▶ **PROVIDED ENTRIES**
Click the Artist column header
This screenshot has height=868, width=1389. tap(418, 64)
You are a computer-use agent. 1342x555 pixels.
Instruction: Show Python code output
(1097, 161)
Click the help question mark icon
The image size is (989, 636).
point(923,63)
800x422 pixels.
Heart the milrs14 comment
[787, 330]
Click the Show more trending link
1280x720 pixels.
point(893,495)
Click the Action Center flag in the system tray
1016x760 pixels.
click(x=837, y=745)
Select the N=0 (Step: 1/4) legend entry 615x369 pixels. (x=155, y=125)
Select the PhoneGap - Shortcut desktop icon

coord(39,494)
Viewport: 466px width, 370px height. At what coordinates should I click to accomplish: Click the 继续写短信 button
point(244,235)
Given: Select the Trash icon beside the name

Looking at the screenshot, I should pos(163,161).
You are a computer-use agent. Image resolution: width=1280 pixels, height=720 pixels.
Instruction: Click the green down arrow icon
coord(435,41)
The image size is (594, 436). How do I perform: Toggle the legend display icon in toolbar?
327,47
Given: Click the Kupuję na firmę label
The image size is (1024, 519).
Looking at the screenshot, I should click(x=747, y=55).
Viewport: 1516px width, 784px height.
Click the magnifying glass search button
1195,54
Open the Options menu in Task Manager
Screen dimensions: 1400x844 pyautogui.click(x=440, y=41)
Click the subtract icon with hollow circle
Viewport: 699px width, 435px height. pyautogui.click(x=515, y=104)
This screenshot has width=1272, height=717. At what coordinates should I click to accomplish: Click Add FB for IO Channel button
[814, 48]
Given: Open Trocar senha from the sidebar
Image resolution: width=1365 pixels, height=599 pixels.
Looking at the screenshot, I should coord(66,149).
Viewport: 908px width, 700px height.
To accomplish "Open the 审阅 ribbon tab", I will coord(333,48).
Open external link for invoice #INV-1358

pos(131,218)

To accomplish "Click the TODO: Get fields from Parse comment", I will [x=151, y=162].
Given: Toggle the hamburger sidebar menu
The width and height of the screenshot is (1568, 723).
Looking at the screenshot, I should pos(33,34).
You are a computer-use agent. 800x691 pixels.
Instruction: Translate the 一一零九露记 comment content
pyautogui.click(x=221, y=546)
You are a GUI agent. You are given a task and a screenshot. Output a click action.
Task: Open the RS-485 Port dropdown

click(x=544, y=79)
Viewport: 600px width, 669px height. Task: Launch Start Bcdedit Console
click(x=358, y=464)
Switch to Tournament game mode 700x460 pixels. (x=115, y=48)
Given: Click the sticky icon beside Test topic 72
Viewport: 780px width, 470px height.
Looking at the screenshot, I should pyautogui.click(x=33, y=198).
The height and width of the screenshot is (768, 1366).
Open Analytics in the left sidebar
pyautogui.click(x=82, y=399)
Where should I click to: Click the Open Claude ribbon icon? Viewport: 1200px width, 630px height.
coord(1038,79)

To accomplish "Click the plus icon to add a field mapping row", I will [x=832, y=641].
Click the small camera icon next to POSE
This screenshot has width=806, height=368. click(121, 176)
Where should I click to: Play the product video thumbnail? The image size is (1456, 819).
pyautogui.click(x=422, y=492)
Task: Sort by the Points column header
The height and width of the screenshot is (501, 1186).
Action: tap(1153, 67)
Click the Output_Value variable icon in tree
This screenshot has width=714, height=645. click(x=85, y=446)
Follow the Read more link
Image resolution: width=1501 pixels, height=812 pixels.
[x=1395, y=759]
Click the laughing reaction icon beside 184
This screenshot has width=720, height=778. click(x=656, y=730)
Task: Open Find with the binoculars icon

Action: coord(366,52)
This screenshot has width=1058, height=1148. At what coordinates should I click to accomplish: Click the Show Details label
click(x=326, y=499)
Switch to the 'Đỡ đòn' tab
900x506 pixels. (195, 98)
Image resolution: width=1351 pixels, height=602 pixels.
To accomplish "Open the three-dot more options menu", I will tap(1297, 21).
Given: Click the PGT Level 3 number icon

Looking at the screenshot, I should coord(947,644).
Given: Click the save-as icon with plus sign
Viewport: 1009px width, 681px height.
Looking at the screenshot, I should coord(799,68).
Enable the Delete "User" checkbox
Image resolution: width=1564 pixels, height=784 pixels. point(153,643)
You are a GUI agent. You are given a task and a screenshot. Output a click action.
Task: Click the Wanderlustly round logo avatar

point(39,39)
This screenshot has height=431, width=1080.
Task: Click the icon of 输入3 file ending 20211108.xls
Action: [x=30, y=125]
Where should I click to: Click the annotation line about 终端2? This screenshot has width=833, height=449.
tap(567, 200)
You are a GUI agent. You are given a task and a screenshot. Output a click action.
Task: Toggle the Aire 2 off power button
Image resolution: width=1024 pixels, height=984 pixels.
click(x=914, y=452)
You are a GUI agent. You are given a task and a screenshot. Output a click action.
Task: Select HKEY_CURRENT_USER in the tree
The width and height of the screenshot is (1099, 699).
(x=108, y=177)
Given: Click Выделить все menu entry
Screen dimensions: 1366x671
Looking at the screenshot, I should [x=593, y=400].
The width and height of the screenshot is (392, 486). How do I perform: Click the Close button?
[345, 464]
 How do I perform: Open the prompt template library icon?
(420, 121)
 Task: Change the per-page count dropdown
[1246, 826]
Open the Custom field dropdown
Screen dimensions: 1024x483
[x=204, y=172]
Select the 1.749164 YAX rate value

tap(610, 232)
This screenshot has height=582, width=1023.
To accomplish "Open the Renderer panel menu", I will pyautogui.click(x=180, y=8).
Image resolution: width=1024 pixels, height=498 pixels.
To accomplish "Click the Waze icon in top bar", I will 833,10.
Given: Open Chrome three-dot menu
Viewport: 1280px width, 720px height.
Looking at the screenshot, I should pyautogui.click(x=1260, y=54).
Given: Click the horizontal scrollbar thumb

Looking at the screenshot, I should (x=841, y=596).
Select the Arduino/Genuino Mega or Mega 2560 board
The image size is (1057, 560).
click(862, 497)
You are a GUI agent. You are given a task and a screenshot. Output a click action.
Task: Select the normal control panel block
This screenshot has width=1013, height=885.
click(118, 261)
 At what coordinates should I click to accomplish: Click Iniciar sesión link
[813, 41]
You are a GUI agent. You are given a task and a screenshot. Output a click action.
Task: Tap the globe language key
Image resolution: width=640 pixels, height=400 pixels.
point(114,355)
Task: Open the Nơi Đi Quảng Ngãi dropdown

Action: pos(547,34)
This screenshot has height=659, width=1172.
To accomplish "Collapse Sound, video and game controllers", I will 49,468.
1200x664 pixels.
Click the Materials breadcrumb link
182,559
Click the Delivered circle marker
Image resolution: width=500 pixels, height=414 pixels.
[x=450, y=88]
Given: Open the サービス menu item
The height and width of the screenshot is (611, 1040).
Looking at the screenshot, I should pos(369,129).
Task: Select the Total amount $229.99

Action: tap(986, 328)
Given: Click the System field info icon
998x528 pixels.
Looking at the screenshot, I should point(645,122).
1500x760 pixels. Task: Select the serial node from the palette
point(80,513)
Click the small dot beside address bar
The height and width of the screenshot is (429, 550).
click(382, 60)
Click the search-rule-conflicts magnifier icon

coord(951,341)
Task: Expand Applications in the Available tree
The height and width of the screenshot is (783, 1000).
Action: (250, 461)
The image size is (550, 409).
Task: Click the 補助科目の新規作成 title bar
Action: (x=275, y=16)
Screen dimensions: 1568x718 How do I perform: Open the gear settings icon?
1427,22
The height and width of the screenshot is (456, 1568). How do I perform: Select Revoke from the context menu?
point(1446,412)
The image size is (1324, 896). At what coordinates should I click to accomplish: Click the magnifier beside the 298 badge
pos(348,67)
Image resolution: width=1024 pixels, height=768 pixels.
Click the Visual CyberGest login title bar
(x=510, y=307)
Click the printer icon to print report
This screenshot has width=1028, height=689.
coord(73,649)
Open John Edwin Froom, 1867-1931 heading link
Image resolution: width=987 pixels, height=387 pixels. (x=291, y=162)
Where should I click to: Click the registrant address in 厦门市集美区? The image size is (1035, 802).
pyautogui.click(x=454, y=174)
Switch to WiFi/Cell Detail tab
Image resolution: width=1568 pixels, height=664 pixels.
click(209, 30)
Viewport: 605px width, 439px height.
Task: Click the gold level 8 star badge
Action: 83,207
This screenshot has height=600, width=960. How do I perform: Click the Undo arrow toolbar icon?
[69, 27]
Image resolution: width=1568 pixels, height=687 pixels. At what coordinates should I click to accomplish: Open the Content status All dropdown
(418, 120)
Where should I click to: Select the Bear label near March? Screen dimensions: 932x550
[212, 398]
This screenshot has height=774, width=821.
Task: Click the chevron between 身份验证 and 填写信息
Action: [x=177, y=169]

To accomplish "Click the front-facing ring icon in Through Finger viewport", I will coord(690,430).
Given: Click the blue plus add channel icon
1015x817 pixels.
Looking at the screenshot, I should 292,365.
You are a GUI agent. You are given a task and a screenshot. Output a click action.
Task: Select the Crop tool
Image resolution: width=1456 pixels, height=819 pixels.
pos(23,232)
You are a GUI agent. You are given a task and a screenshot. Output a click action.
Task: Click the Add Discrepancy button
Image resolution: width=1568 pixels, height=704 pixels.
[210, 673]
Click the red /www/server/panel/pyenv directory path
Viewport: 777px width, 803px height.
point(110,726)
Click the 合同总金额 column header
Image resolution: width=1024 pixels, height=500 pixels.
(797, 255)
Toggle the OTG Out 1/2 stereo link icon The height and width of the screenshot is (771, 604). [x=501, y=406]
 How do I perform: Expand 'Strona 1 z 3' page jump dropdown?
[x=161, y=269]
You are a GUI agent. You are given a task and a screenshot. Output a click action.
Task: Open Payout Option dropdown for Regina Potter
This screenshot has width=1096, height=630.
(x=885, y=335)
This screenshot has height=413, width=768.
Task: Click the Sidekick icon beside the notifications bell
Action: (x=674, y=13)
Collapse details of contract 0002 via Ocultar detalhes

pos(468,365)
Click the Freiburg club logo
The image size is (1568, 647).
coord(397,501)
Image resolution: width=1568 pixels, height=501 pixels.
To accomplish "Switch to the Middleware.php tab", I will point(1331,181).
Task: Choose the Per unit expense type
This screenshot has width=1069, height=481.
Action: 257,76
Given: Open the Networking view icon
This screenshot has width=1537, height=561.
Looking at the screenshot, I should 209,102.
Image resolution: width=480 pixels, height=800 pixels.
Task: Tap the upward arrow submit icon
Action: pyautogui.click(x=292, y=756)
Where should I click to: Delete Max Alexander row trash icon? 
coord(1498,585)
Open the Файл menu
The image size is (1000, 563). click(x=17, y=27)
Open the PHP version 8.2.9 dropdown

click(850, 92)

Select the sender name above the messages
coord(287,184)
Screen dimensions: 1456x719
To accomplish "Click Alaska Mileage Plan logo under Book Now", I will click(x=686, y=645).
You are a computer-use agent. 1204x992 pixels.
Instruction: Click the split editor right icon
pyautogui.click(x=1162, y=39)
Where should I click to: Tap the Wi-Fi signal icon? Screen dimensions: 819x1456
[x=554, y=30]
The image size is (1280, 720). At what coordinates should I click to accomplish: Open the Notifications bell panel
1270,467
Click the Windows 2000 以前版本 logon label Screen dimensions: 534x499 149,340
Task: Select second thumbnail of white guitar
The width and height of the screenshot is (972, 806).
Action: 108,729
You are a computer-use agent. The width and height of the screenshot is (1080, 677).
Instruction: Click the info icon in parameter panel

▶ **WORK REQUEST**
Could you return exactly the lines above from the line with "Image resolution: width=1456" to the line with "Image resolution: width=1568 pixels, height=501", both included, and nothing else?

▶ **RESULT**
Image resolution: width=1456 pixels, height=819 pixels.
pos(23,232)
You are a GUI agent. You are given a task and a screenshot. Output a click action.
Task: Click the Add Discrepancy button
Image resolution: width=1568 pixels, height=704 pixels.
[210, 673]
Click the red /www/server/panel/pyenv directory path
Viewport: 777px width, 803px height.
point(110,726)
Click the 合同总金额 column header
Image resolution: width=1024 pixels, height=500 pixels.
(797, 255)
Toggle the OTG Out 1/2 stereo link icon The height and width of the screenshot is (771, 604). [x=501, y=406]
 How do I perform: Expand 'Strona 1 z 3' page jump dropdown?
[x=161, y=269]
You are a GUI agent. You are given a task and a screenshot. Output a click action.
Task: Open Payout Option dropdown for Regina Potter
This screenshot has width=1096, height=630.
(x=885, y=335)
This screenshot has height=413, width=768.
Task: Click the Sidekick icon beside the notifications bell
Action: (x=674, y=13)
Collapse details of contract 0002 via Ocultar detalhes

pos(468,365)
Click the Freiburg club logo
The image size is (1568, 647).
coord(397,501)
Image resolution: width=1568 pixels, height=501 pixels.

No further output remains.